[Saved data entries]
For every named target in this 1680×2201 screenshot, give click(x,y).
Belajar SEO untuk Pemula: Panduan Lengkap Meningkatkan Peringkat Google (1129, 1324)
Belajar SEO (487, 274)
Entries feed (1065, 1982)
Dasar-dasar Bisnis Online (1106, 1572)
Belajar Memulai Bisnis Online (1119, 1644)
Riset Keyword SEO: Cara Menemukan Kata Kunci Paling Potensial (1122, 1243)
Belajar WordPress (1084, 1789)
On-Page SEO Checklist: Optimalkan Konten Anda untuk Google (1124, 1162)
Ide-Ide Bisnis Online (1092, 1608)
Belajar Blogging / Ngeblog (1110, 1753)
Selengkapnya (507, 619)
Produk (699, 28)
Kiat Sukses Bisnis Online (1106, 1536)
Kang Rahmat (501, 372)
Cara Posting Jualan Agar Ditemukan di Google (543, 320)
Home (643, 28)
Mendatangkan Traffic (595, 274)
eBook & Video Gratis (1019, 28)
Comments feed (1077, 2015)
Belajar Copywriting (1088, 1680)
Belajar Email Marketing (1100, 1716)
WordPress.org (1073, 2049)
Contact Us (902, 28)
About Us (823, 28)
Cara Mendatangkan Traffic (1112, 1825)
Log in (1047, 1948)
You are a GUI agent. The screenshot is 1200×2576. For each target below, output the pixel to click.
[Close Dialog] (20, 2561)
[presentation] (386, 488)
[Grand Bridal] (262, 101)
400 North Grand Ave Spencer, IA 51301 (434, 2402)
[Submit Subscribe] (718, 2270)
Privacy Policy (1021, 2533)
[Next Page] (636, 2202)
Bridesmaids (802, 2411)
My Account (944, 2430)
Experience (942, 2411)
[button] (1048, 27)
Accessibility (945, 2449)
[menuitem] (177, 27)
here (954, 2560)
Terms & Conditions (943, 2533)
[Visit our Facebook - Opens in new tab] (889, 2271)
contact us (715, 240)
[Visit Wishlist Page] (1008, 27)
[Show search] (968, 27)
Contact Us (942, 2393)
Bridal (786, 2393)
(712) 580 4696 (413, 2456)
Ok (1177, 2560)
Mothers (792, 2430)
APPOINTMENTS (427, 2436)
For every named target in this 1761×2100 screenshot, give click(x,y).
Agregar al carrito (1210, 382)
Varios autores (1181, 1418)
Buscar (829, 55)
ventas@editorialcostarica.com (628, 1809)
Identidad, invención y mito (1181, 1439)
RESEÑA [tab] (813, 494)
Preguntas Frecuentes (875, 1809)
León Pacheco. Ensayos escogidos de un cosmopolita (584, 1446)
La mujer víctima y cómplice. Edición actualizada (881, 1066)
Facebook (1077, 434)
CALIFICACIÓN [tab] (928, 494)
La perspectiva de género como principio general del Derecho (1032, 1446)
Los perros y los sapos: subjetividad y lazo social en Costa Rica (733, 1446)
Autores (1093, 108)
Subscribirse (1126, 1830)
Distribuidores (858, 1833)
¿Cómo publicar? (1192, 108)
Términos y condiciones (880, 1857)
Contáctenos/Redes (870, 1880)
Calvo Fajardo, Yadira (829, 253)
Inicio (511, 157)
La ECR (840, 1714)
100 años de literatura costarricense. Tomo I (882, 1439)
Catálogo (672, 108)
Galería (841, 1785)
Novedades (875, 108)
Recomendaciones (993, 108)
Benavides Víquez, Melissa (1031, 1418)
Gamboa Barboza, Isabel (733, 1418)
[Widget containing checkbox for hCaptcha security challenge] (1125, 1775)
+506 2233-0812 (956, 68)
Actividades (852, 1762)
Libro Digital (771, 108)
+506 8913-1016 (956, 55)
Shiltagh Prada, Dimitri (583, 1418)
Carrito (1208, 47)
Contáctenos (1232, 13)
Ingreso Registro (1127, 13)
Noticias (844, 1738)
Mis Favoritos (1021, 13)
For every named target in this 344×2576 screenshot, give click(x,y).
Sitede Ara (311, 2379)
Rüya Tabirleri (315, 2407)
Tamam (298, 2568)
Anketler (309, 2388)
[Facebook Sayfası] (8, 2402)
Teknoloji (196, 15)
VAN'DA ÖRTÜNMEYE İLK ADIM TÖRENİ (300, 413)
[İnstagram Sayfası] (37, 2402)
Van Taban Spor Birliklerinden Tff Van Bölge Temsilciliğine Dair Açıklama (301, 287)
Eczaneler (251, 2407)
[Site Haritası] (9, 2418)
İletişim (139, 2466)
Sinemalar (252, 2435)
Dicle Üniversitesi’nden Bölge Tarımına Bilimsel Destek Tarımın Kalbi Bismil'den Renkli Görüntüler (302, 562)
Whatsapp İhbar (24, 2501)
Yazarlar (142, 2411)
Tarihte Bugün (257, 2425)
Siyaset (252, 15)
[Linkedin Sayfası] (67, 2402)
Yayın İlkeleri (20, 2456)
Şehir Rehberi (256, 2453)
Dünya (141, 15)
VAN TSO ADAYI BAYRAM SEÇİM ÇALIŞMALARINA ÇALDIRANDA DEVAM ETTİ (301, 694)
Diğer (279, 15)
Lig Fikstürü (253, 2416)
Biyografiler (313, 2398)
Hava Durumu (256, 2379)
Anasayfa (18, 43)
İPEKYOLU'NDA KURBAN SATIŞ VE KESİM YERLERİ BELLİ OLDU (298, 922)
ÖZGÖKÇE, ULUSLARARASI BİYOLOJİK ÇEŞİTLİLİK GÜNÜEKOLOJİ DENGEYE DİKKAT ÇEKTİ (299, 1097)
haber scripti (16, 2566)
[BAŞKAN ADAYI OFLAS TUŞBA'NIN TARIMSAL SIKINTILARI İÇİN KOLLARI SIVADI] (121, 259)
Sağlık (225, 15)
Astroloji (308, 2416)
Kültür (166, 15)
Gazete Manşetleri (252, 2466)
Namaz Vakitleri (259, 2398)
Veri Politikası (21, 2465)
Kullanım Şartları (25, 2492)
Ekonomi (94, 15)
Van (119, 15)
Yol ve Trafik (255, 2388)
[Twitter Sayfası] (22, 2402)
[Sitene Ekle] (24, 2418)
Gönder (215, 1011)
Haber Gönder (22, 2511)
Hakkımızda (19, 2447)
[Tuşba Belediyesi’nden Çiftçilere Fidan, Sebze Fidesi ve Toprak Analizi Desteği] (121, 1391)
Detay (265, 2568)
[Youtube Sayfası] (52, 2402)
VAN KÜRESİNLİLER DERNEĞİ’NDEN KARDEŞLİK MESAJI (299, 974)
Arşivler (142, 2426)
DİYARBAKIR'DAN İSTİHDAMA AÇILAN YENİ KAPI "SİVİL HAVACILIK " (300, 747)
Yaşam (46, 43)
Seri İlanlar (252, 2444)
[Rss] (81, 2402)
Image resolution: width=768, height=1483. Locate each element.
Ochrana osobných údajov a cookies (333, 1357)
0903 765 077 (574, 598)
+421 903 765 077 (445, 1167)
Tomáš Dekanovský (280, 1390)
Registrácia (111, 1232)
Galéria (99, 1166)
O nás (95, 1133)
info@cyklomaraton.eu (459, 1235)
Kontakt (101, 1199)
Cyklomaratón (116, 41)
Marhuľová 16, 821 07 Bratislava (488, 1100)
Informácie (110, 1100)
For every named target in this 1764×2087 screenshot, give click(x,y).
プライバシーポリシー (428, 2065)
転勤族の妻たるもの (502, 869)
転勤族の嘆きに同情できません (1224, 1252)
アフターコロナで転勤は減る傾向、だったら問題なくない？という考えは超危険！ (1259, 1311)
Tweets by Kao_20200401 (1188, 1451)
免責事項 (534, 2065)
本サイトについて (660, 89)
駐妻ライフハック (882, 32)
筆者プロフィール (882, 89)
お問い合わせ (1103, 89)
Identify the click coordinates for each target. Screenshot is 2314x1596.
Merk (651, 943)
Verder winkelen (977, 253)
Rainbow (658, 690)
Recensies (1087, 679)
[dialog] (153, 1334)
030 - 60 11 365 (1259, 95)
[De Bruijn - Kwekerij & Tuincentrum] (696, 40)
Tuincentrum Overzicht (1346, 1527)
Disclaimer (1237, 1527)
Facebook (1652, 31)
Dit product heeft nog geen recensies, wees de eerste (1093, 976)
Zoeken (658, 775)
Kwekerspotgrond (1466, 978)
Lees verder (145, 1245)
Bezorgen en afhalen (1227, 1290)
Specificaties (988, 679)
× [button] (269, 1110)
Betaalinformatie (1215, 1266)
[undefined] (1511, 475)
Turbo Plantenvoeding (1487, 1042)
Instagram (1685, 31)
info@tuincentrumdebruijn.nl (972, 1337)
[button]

#### PROBLEM DESCRIPTION
Return the span of lines in the data above that opens at the line with "Preguntas Frecuentes (875, 1809)" and closes at the line with "CALIFICACIÓN [tab] (928, 494)", exactly, ends included, nothing else.

#### ANSWER SECTION
Preguntas Frecuentes (875, 1809)
León Pacheco. Ensayos escogidos de un cosmopolita (584, 1446)
La mujer víctima y cómplice. Edición actualizada (881, 1066)
Facebook (1077, 434)
CALIFICACIÓN [tab] (928, 494)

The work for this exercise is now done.